*EXERCISE OBJECTIVE*
Render the entries below as a numbered list, leaving out any blank lines.

*SUPPLIED DATA*
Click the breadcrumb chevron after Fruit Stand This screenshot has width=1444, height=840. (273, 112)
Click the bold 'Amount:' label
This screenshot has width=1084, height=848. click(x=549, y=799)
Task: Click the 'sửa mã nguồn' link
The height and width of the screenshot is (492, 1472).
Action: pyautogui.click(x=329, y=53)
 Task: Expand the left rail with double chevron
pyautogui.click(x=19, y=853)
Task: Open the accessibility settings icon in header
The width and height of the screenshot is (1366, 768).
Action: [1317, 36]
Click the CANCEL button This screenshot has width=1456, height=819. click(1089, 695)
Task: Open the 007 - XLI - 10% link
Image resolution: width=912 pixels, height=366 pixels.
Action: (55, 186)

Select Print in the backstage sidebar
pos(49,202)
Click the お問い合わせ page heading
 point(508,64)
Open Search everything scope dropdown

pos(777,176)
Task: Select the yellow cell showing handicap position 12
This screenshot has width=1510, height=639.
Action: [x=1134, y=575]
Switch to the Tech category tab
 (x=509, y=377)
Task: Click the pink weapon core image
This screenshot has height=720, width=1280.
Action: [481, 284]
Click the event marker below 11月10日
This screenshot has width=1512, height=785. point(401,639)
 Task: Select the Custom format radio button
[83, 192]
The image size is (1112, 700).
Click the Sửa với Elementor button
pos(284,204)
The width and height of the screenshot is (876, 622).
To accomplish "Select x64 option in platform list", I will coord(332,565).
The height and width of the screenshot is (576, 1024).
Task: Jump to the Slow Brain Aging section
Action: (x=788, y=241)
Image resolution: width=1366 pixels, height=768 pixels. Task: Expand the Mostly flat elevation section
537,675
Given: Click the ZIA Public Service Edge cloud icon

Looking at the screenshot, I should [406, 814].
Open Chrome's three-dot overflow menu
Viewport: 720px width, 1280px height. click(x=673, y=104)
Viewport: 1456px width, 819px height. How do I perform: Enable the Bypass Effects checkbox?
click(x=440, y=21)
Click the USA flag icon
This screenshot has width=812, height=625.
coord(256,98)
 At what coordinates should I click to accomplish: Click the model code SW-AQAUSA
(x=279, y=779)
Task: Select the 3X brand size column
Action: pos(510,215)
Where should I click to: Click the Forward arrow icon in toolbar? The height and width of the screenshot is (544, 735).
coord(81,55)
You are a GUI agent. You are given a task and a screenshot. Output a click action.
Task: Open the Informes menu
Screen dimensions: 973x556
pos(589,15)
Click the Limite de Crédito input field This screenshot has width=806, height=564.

*EXPECTED ANSWER*
1. Click the breadcrumb chevron after Fruit Stand This screenshot has width=1444, height=840. (273, 112)
2. Click the bold 'Amount:' label
3. This screenshot has width=1084, height=848. click(x=549, y=799)
4. Task: Click the 'sửa mã nguồn' link
5. The height and width of the screenshot is (492, 1472).
6. Action: pyautogui.click(x=329, y=53)
7.  Task: Expand the left rail with double chevron
8. pyautogui.click(x=19, y=853)
9. Task: Open the accessibility settings icon in header
10. The width and height of the screenshot is (1366, 768).
11. Action: [1317, 36]
12. Click the CANCEL button This screenshot has width=1456, height=819. click(1089, 695)
13. Task: Open the 007 - XLI - 10% link
14. Image resolution: width=912 pixels, height=366 pixels.
15. Action: (55, 186)
16. Select Print in the backstage sidebar
17. pos(49,202)
18. Click the お問い合わせ page heading
19.  point(508,64)
20. Open Search everything scope dropdown
21. pos(777,176)
22. Task: Select the yellow cell showing handicap position 12
23. This screenshot has width=1510, height=639.
24. Action: [x=1134, y=575]
25. Switch to the Tech category tab
26.  (x=509, y=377)
27. Task: Click the pink weapon core image
28. This screenshot has height=720, width=1280.
29. Action: [481, 284]
30. Click the event marker below 11月10日
31. This screenshot has width=1512, height=785. point(401,639)
32.  Task: Select the Custom format radio button
33. [83, 192]
34. The image size is (1112, 700).
35. Click the Sửa với Elementor button
36. pos(284,204)
37. The width and height of the screenshot is (876, 622).
38. To accomplish "Select x64 option in platform list", I will coord(332,565).
39. The height and width of the screenshot is (576, 1024).
40. Task: Jump to the Slow Brain Aging section
41. Action: (x=788, y=241)
42. Image resolution: width=1366 pixels, height=768 pixels. Task: Expand the Mostly flat elevation section
43. 537,675
44. Given: Click the ZIA Public Service Edge cloud icon
45. Looking at the screenshot, I should [406, 814].
46. Open Chrome's three-dot overflow menu
47. Viewport: 720px width, 1280px height. click(x=673, y=104)
48. Viewport: 1456px width, 819px height. How do I perform: Enable the Bypass Effects checkbox?
49. click(x=440, y=21)
50. Click the USA flag icon
51. This screenshot has width=812, height=625.
52. coord(256,98)
53.  At what coordinates should I click to accomplish: Click the model code SW-AQAUSA
54. (x=279, y=779)
55. Task: Select the 3X brand size column
56. Action: pos(510,215)
57. Where should I click to: Click the Forward arrow icon in toolbar? The height and width of the screenshot is (544, 735).
58. coord(81,55)
59. You are a GUI agent. You are given a task and a screenshot. Output a click action.
60. Task: Open the Informes menu
61. Screen dimensions: 973x556
62. pos(589,15)
63. Click the Limite de Crédito input field This screenshot has width=806, height=564.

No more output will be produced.